# What to work on
Reproduce the rows verbatim, starting at the line containing "Enable the Add Checksum checkbox" and continuing through the final line of the rows, with both ends included. Omit the pictures from your reply.

** Begin **

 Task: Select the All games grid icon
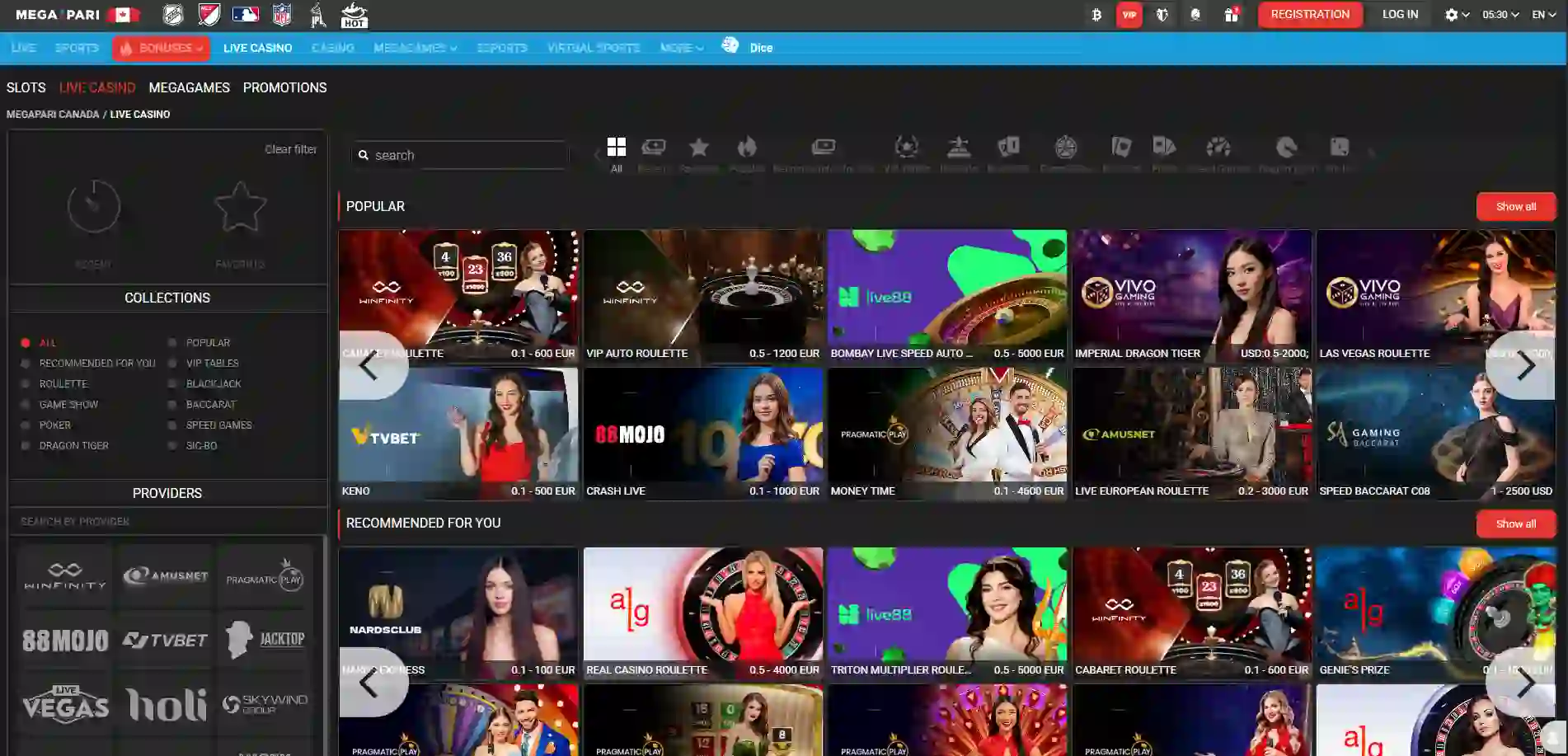[x=616, y=148]
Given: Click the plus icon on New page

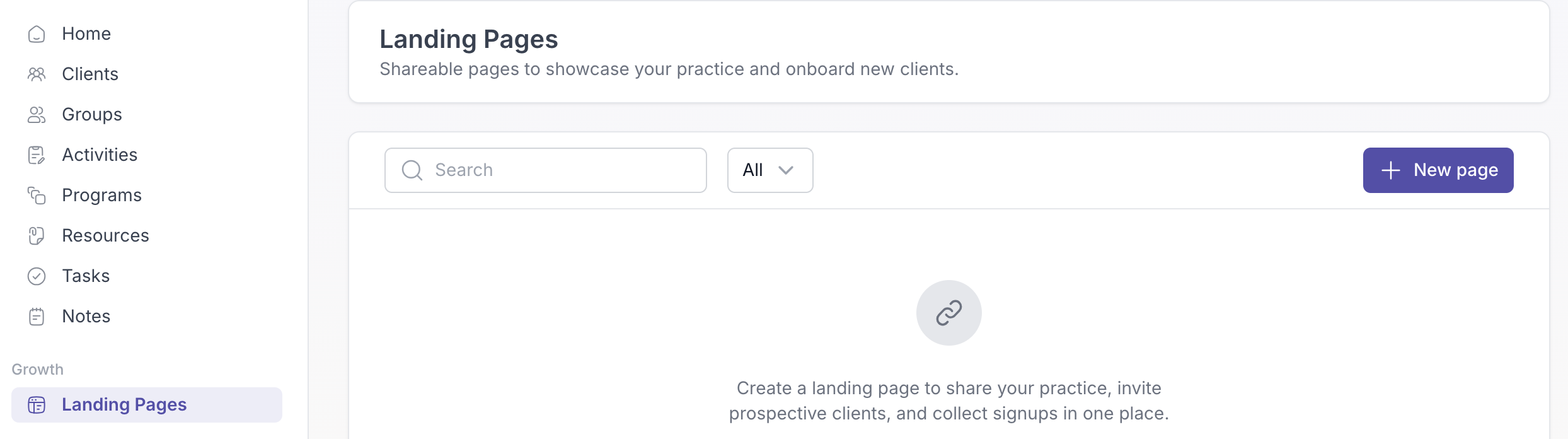Looking at the screenshot, I should point(1391,170).
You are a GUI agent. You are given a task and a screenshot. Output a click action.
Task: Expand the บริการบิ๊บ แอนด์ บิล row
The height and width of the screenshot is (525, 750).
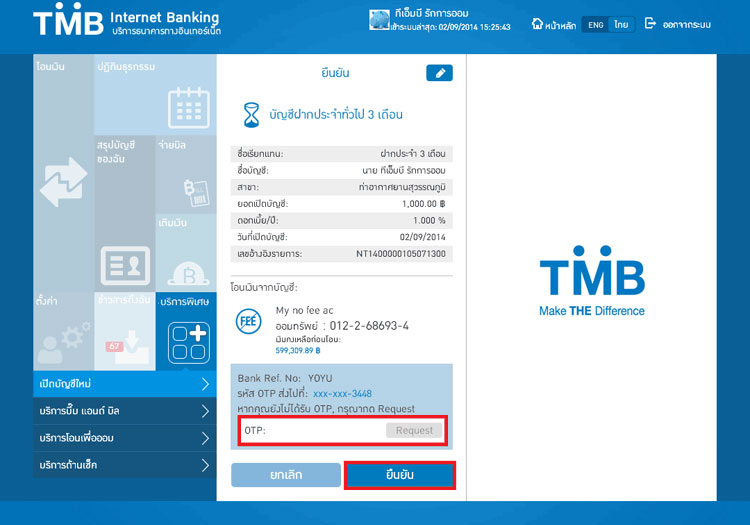pyautogui.click(x=122, y=411)
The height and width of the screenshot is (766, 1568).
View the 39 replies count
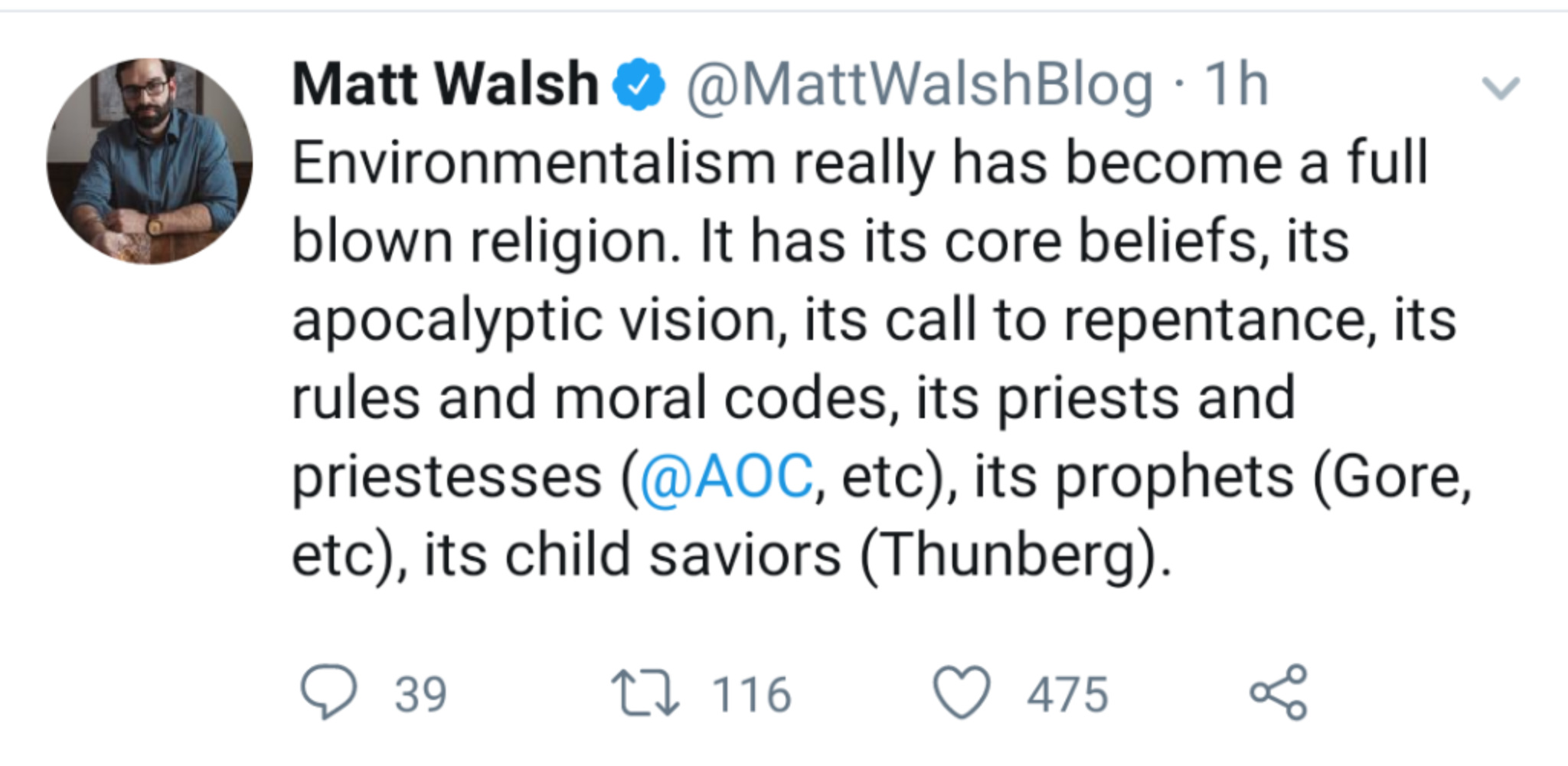pos(420,695)
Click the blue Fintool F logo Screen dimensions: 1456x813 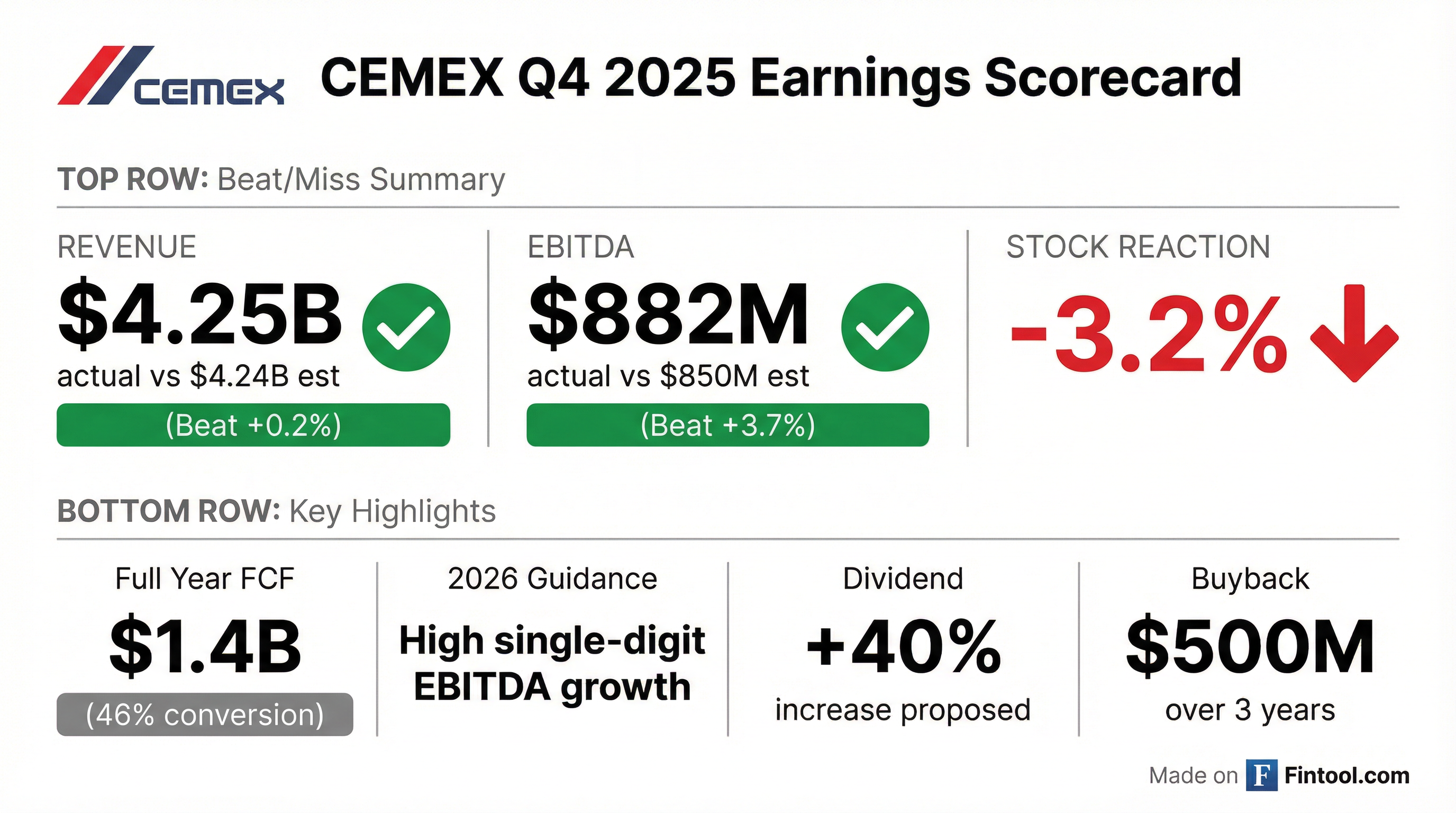point(1261,776)
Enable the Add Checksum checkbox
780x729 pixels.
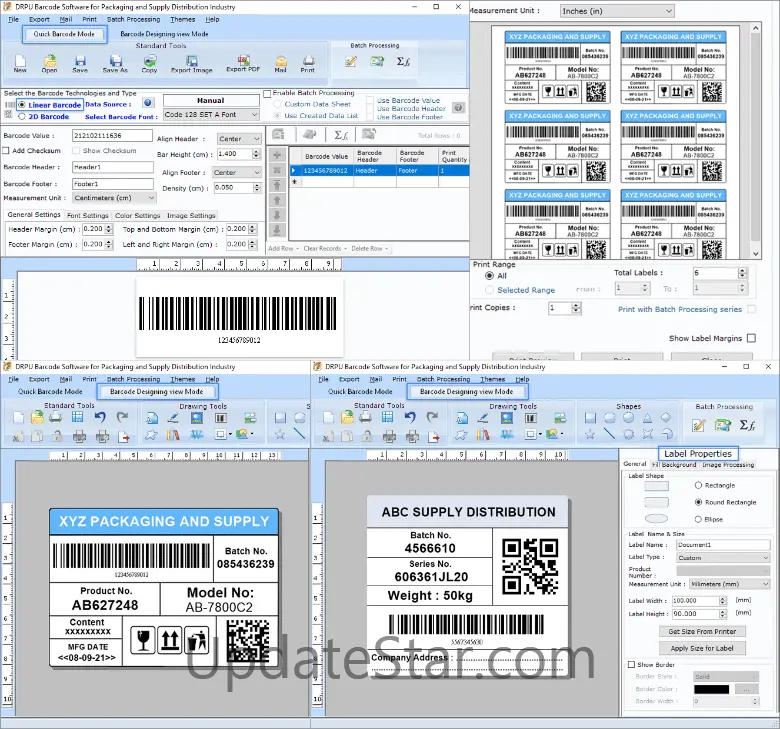coord(8,151)
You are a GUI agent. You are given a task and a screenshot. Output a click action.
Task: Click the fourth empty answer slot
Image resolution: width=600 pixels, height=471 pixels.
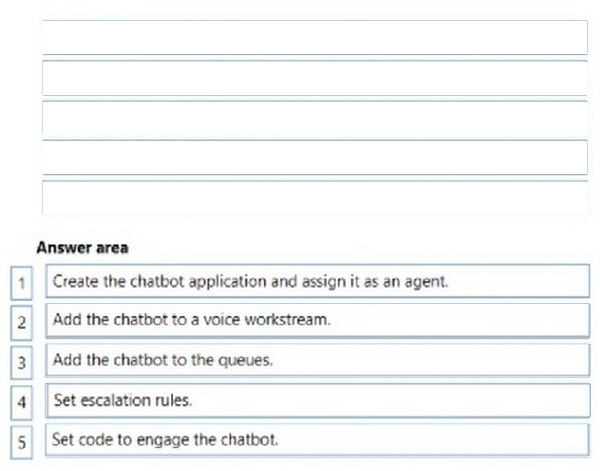point(315,158)
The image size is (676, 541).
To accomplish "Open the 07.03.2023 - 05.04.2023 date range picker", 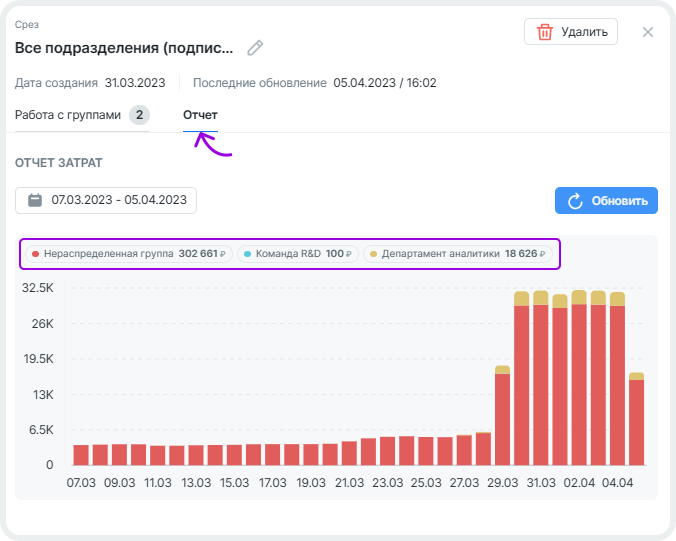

** End **

# Solved exercise
Enable the Add Checksum checkbox
780x729 pixels.
coord(8,151)
You are a GUI agent. You are given a task and a screenshot. Output a click action.
Task: Click the fourth empty answer slot
Image resolution: width=600 pixels, height=471 pixels.
point(315,158)
The image size is (676, 541).
To accomplish "Open the 07.03.2023 - 05.04.2023 date range picker", 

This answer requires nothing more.